What we have now learned at Needham-Betz Thoroughbreds’ expense is that any unusual economic benefits should be listed in PERM recruitment. While U.S. workers usually expect benefits like wages, health insurance and vacation days and these need not be listed, U.S. workers need to be informed of other benefits that might induce them to apply. But this begs the question, how do we know what could induce a U.S. worker to apply for a position? The employer in Needham-Betz Thoroughbreds argued that this could be a slippery slope! Would U.S. workers be enticed by the promise of free lunch on Wednesdays? What if a law firm offers sleeping pods so that its attorneys can work all week and never have to waste time going home? What about cheese tasting Fridays? How do we know that a U.S. worker doesn’t really, really love cheese and would be induced to apply because of it? Sure, this may be taking it too far and the DOL may indeed have a point. But, as the DOL always says, PERM is an exacting process. If an employer who conducted good faith recruitment argues that omission of its name on the Notice of Filing (NOF) did not make a difference since only its own employees saw the NOF and that the purpose behind the NOF has been met, the PERM will still be denied and the employer will be told that PERM is an exacting process.  Yet, in cases where the employer has complied with the regulation, the DOL says that the employer should look to the purpose behind the regulation.

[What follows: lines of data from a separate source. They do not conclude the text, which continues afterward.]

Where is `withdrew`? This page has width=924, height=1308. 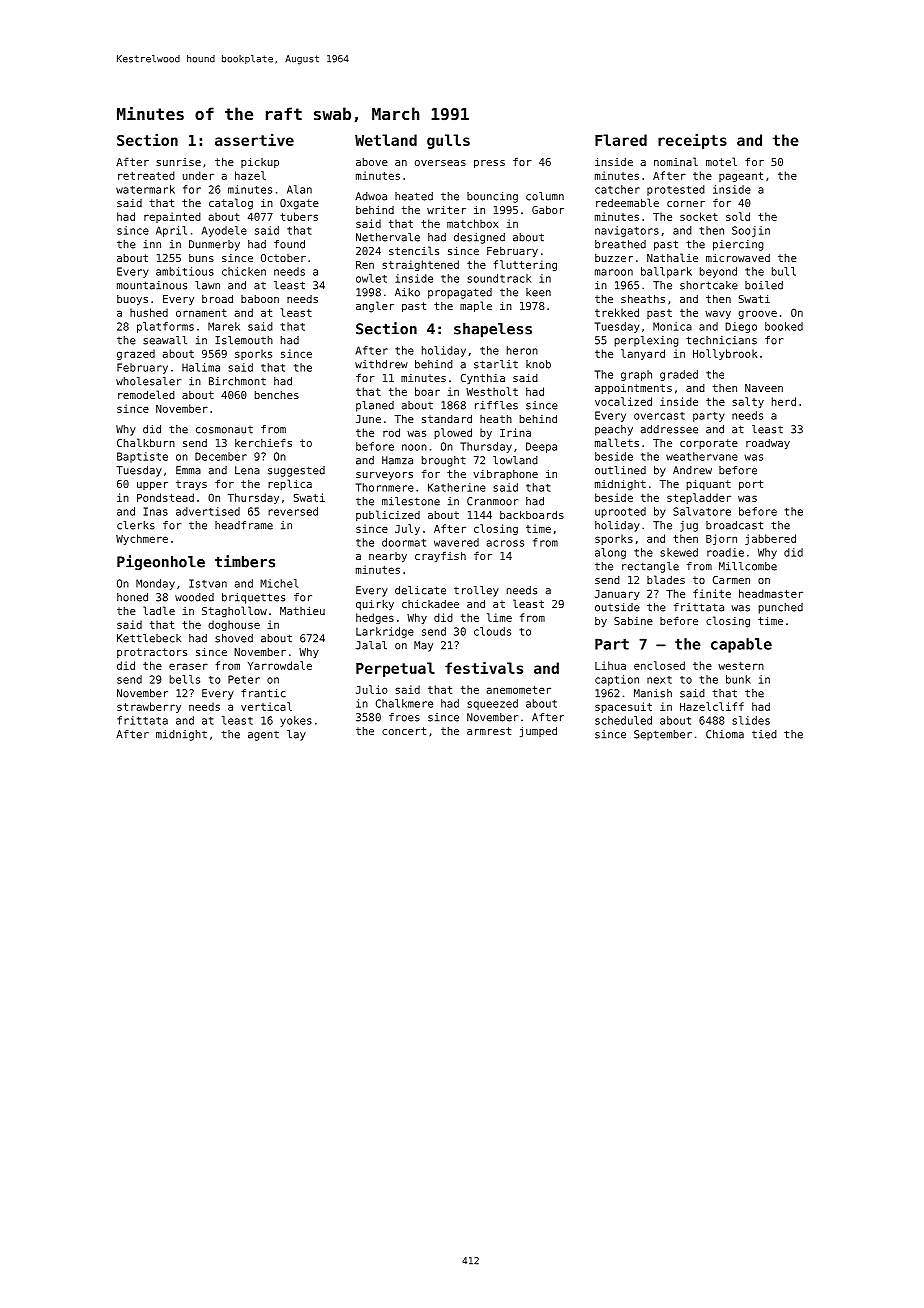 withdrew is located at coordinates (381, 364).
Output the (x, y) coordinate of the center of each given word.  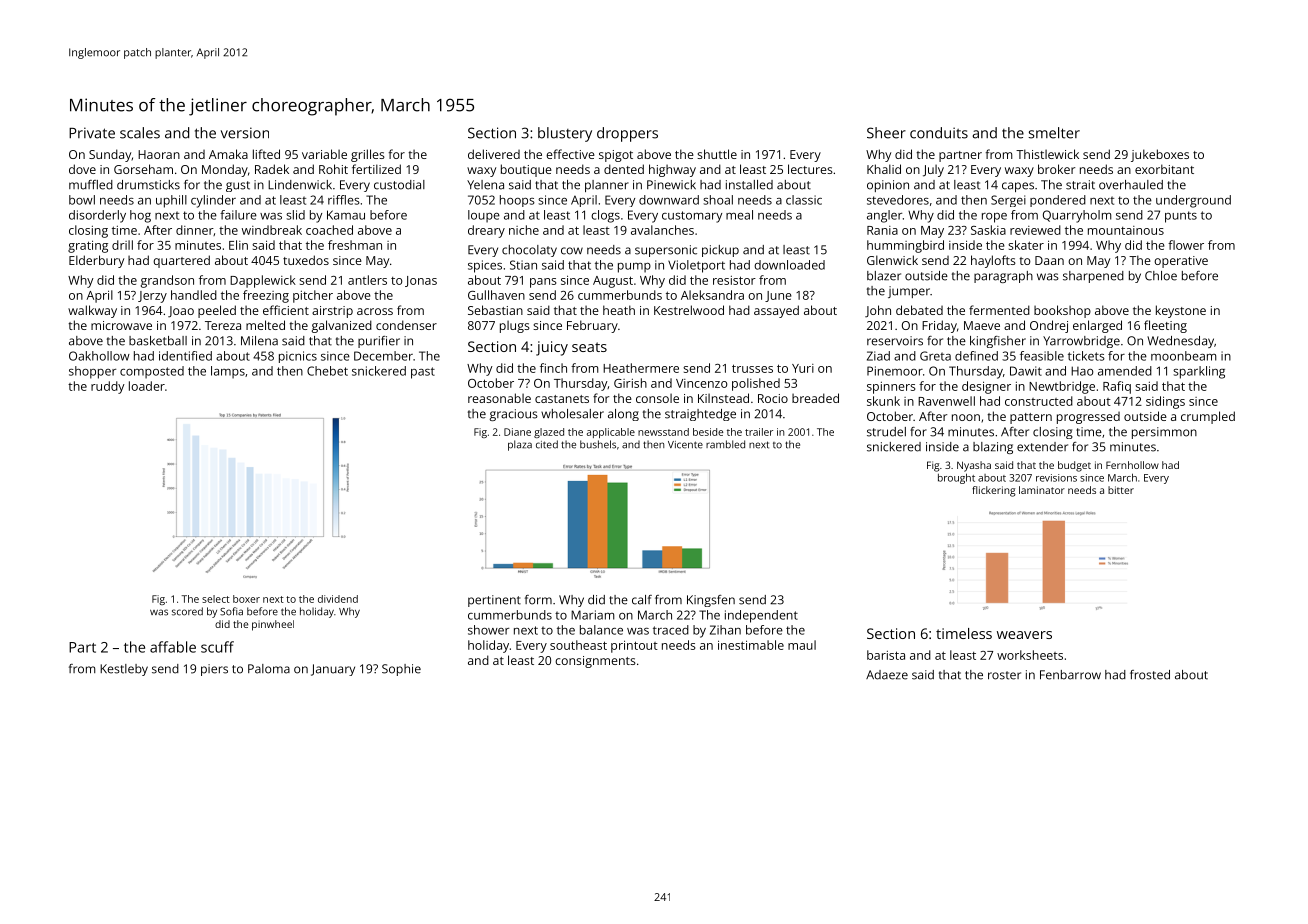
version (245, 133)
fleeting (1165, 326)
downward (669, 200)
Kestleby (124, 670)
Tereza (223, 325)
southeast (578, 645)
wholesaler (572, 414)
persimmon (1164, 433)
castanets (562, 399)
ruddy (108, 387)
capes (1018, 187)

It really can become exhausting. As PERM practitioners, we must prepare PERM applications defensively; always trying to stay one step ahead of the DOL and imagine new reasons for denial and new reasons to discount previously upheld methods. If there is anything unusual about the offered position, the employer should err on the side of caution and include it in the advertisements. This includes work from home benefits; housing benefits; travel; relocation; on call hours; week-end employment; free day care or other economic benefits; and whatever might be deemed to be different from the “usual” job benefits.

So is Emma Willard still good for anything? I think Emma Willard can still be used to show that U.S. workers are intelligent. Too often PERM denials speak of the “confused” and “adversely affected” U.S. worker when in some cases that is the same U.S. worker who supposedly potentially qualifies for a professional position requiring a minimum of a 4-year Bachelor’s degree. In those cases, one can’t help but think that if a U.S. worker cannot read and understand a simple advertisement and is so easily “deterred’, “confused” and “adversely affected” then how could he possibly be qualified for an offered professional position?  Moreover, Emma Willard may also stand for situations where the benefit is obvious, and it all depends on context. A boarding school teacher can be expected to get subsidized housing. On the other, it is unusual for farm managers to get free housing.  

What is so interesting about PERM is the same thing that can drive you crazy, if you let it. These BALCA decisions show that we can never let our guards down for a minute.